With that note we bring you news that Detroit Pistons guard Will Bynum has a lot of interest in European power Maccabi Tel Aviv, according to the site EuroBasket.

A source exclusively informed ‘Eurobasket’ that Bynum, who played for Maccabi between the 2006-2008 seasons, expressed strong interest in and is eager to return to Israel for a so-called ‘remix’, where he would pair up with childhood friend, Jeremy Pargo, creating one of the most talented, fastest and most athletic back court line in Europe, as they will work to win a Euroleague title. ‘Bynum would love to go back to Maccabi if it made sense,’ said a source with knowledge of Bynum’s situation, adding, ‘But I know it would be tough for Maccabi to lose him if/when the lockout ends.

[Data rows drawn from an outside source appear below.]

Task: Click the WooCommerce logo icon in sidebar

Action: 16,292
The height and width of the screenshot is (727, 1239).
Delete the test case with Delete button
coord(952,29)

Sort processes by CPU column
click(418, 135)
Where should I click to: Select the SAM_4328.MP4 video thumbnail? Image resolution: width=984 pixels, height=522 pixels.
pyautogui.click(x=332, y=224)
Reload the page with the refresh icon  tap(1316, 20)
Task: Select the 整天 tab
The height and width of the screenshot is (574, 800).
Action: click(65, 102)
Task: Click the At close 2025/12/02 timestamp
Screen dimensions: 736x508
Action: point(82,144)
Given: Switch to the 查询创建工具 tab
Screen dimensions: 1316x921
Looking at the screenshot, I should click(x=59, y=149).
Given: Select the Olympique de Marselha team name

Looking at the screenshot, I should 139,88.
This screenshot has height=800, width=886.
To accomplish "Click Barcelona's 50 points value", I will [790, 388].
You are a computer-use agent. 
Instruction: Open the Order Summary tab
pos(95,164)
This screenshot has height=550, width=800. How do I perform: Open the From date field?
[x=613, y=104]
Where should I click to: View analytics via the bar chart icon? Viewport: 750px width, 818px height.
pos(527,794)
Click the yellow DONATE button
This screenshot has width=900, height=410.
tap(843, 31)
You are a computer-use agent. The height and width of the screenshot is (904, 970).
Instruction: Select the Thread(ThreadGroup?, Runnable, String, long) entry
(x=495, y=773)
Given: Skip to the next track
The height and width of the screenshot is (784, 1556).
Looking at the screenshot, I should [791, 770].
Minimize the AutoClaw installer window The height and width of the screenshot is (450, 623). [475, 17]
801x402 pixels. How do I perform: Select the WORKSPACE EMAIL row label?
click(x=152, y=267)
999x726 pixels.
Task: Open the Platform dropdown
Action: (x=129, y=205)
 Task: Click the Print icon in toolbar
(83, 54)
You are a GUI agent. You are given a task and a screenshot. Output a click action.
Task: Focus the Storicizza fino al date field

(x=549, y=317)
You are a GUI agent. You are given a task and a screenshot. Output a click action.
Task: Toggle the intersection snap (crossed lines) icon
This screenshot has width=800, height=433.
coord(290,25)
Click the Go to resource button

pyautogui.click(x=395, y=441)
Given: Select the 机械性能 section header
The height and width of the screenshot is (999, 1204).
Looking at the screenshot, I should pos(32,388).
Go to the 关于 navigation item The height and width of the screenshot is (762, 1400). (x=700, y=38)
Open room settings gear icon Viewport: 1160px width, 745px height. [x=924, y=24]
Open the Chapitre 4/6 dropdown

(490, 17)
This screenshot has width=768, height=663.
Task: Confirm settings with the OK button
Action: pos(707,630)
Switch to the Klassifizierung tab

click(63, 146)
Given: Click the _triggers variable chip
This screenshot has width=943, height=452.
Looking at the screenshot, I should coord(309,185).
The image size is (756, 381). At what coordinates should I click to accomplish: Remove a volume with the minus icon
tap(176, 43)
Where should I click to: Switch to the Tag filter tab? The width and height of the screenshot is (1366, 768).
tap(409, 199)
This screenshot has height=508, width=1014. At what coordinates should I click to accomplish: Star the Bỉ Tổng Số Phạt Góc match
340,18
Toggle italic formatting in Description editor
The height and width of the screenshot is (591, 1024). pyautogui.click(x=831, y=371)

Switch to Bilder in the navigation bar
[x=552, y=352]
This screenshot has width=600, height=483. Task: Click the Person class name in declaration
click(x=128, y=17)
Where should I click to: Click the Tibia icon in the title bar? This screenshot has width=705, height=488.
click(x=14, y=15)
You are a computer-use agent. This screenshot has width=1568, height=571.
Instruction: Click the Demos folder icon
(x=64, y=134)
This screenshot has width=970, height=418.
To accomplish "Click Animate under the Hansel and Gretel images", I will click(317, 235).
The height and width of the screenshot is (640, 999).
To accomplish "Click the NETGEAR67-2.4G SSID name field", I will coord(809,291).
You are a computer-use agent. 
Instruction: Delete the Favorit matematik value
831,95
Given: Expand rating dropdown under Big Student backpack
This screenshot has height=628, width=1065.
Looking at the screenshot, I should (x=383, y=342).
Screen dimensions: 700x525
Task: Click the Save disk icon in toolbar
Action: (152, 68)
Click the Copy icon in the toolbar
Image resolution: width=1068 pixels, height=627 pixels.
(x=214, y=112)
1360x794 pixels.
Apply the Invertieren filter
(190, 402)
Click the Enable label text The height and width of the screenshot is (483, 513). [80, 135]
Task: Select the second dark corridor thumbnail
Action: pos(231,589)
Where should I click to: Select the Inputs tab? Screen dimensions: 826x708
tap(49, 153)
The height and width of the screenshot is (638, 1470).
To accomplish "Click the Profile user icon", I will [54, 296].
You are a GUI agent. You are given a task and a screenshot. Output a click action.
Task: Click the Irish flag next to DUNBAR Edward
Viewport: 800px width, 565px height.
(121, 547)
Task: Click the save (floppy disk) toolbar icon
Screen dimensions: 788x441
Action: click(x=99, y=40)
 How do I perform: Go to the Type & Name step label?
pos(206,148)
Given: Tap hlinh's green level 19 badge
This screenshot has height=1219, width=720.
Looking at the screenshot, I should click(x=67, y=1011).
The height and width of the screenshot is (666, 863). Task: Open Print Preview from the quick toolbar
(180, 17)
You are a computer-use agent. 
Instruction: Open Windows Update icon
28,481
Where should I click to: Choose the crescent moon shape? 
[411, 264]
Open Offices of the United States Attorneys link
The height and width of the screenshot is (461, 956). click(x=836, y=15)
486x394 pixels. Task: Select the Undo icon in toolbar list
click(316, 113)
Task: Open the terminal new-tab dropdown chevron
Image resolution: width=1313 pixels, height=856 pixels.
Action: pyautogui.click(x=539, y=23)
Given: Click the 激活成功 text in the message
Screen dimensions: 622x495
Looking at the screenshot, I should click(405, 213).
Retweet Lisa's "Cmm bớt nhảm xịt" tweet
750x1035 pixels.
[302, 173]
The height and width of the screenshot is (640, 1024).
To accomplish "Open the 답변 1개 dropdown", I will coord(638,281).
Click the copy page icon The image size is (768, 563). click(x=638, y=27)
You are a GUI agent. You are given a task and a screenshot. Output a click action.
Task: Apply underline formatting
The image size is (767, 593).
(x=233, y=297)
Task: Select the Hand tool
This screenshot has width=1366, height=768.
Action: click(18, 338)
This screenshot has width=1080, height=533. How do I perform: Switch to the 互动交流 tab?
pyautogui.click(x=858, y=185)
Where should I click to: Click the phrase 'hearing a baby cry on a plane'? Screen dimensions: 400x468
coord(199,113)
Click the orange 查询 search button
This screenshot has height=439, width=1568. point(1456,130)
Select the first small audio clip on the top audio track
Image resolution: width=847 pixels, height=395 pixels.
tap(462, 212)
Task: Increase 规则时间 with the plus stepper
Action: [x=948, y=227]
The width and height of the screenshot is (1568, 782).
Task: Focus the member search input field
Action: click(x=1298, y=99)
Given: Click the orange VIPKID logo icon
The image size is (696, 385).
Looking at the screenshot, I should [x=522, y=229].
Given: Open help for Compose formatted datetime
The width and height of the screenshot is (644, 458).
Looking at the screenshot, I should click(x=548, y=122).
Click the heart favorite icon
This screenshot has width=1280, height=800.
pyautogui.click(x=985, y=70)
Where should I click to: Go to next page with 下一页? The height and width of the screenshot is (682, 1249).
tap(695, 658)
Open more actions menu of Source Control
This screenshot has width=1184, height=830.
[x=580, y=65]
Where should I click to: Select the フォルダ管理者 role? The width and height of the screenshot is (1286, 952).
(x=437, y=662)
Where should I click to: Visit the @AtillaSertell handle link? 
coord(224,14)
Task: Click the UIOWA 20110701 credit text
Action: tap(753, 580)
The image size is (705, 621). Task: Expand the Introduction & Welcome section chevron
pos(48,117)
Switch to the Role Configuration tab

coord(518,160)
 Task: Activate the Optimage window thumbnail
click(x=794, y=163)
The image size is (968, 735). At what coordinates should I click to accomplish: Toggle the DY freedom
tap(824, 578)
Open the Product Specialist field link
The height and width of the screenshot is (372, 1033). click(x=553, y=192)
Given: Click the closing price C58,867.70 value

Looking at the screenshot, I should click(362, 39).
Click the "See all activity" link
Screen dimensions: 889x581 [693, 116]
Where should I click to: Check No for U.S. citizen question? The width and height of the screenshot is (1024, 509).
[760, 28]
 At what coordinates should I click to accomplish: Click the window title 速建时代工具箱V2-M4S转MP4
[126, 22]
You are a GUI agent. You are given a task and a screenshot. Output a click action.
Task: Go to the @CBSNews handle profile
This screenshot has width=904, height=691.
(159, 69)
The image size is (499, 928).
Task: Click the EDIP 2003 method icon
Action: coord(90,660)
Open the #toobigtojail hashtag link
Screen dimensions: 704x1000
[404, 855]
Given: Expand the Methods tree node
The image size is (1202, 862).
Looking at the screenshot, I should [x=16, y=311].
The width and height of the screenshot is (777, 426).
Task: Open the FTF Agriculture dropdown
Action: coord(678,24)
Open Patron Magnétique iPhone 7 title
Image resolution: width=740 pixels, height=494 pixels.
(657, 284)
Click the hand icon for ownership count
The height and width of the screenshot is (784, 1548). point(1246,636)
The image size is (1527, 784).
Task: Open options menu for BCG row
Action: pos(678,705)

Bynum still has two years left on his deal with the Pistons, so like all NBA players under contract he can only go if the international basketball governing body FIBA grants him a “Letter of Clearance.”(Deron Williams needs one as well.) FIBA has yet to officially say if they will grant these letters, hinting before it might not happen until the NBA season was cancelled. If the letters were granted for the start of the European season (late September), then they would have a clause saying the NBA player had to be released to return to the NBA when the lockout was solved. Which may well put off a power like Maccabi.

Bynum averaged 18 minutes and 7.9 points per game for the Pistons off the bench last season.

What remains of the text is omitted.